Today, the Quigleys are still trying to find the best way to care for their DI. Throughout her 20s, Ann had a “constant stream” of things breaking or growing wrong in her month – all leading to more work. She ended up with half of her previous restorative work damaged or missing. She was told she needed a new full-mouth reconstruction but was delaying treatment because the estimate was between $50,000 and $100,000 without insurance coverage. In Massachusetts, cleft lip and palate is the only craniofacial disorder with mandated coverage. Those with DI are being told by insurance companies that their treatments are cosmetic, not medically necessary, and thus are not covered. Medical insurance denies coverage and dental insurance will only pay a fraction of the cost, if anything.

Ultimately, Ann could not wait any longer and decided to start the lengthy and expensive process even though she was still unsure how she would pay for it. The first step is “temporaries” after having her old crown and bridge work taken out. An abscess tooth has now been extracted, so the next steps are more oral surgery and extraction before starting implants. Eventually, she will have a new crown and bridge work.

“We just kept kind of waiting and waiting and hoping, but eventually I was told that it would negatively affect my outcome if I kept waiting,” Ann said. “And I was just struggling so much with everything going wrong and struggling to eat, that we decided that we need to go ahead and start and just have to try to figure out the money piece.”

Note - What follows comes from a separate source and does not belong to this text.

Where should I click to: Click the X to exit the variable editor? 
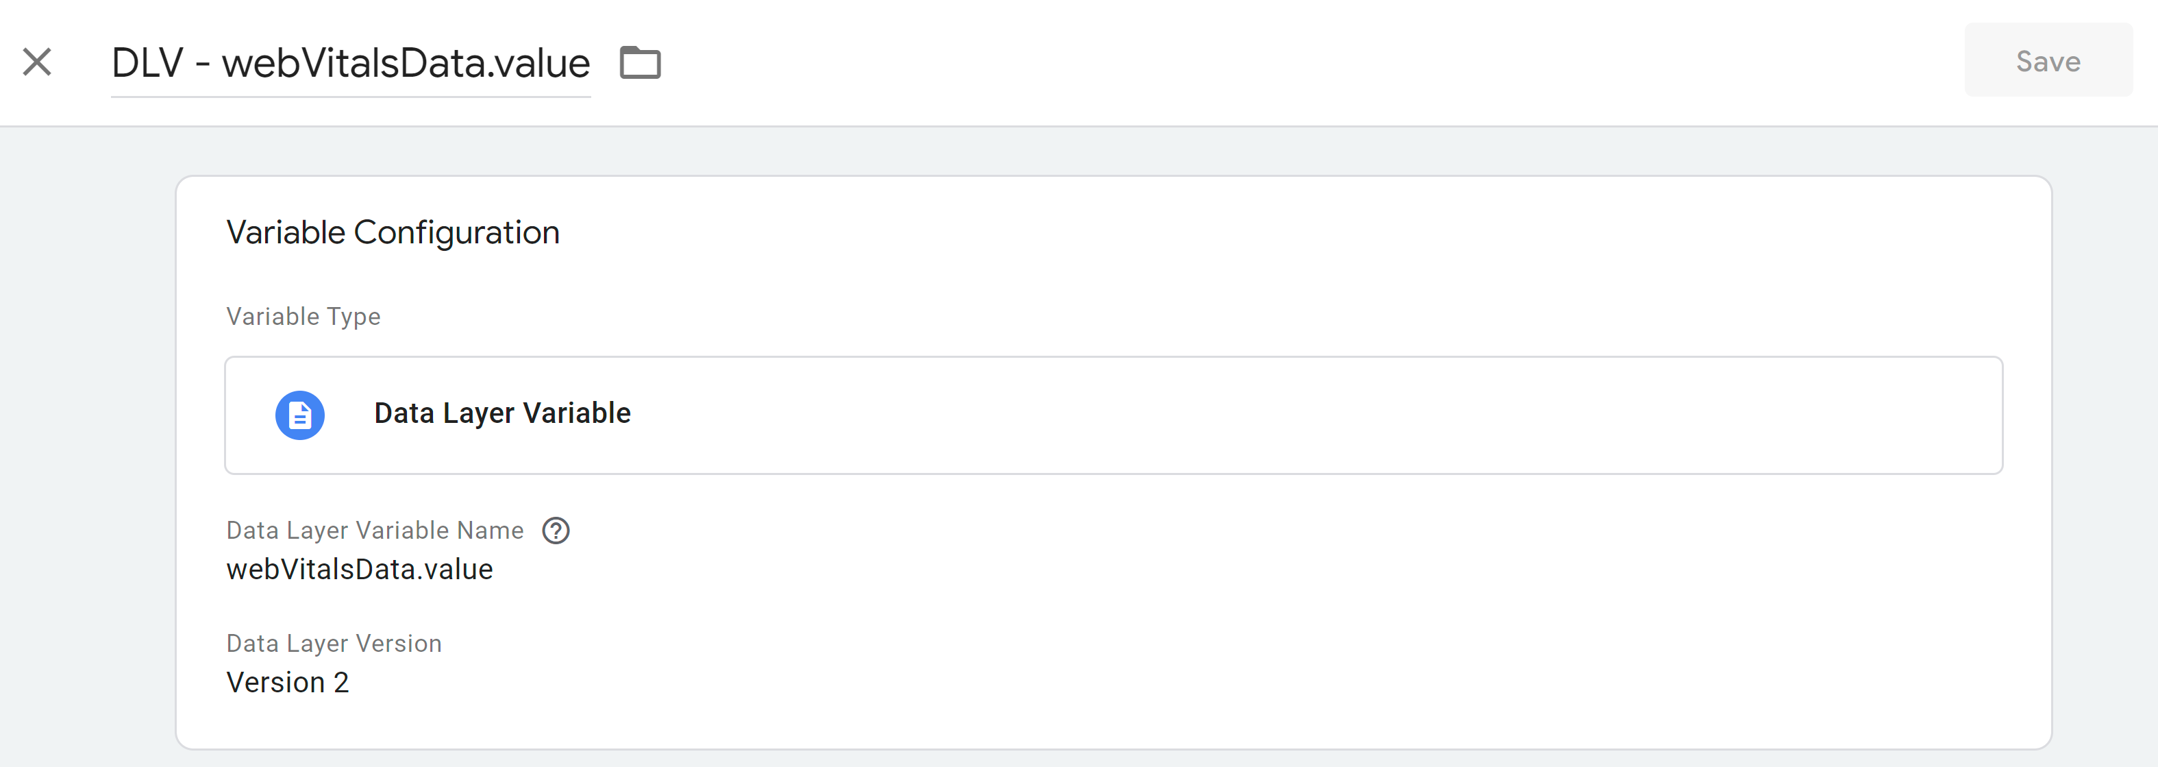(37, 61)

Together, Mochida and the Quigleys are working on trying to change Massachusetts law so that DI and other rare genetic disorders will be properly covered by insurance. “An Act Relative to Ensuring Treatment for Genetic Craniofacial Conditions” is legislation that will require insurance plans to cover treatment of congenital craniofacial disorders that affect basic abilities such as chewing food and speaking. Mochida, GSDM Dean Cataldo Leone, and GSDM Chair of Pediatric Dentistry Dr. Keri Discepolo have written letters of support for the bill, as have many other Massachusetts dental professionals.

“It’s not like they are lazy and are not brushing well or they are not flossing, it’s not like that,” Mochida said. “It’s by blood and gene mutation. Medical insurance usually covers the expense if it is genetic diseases, but these diseases are so rare to affect only craniofacial tissues, only teeth. So medical insurers deny it because they thought that it is cosmetic or some other treatment, it’s not medically necessary.”

Criss and Ann do not have an easy time speaking freely about their experiences with dentinogenesis imperfecta, but they both emphasized how valuable it is to give dental students candid, heartfelt stories, not only to help improve treatment but also to expand the number of advocates for legislation such as the bill on which they are working.

“We appreciate being invited to tell our story to help future dentists who may not have a lot of rare-disease patients, have an idea of what the experiences are and maybe even what they might expect when they’re working with somebody,” Criss said.

Ann hopes their stories will fuel GSDM students’ desire to be passionate about rare disease care.

“You can feel emotional sometimes when all of a sudden you’re talking about some traumatic or stressful thing that happened and it can bring up some emotions,” Ann said. “But I almost think that that’s okay and it’s kind of part of what can be helpful because if we can manage to get ourselves to do it, because I think that can also help the students to get a sense of what it’s really like.”

Mochida urges dental students to try and understand what it is like for a patient with a rare disease and how to better approach them to better treatment. He hopes the rare patient seminars are one step of their education process.

“At the end of the day, you become a dentist and do things and then you really have to know why you’re doing these things or that thing for patient and whoever comes to your clinic, you should be competent,” Mochida said.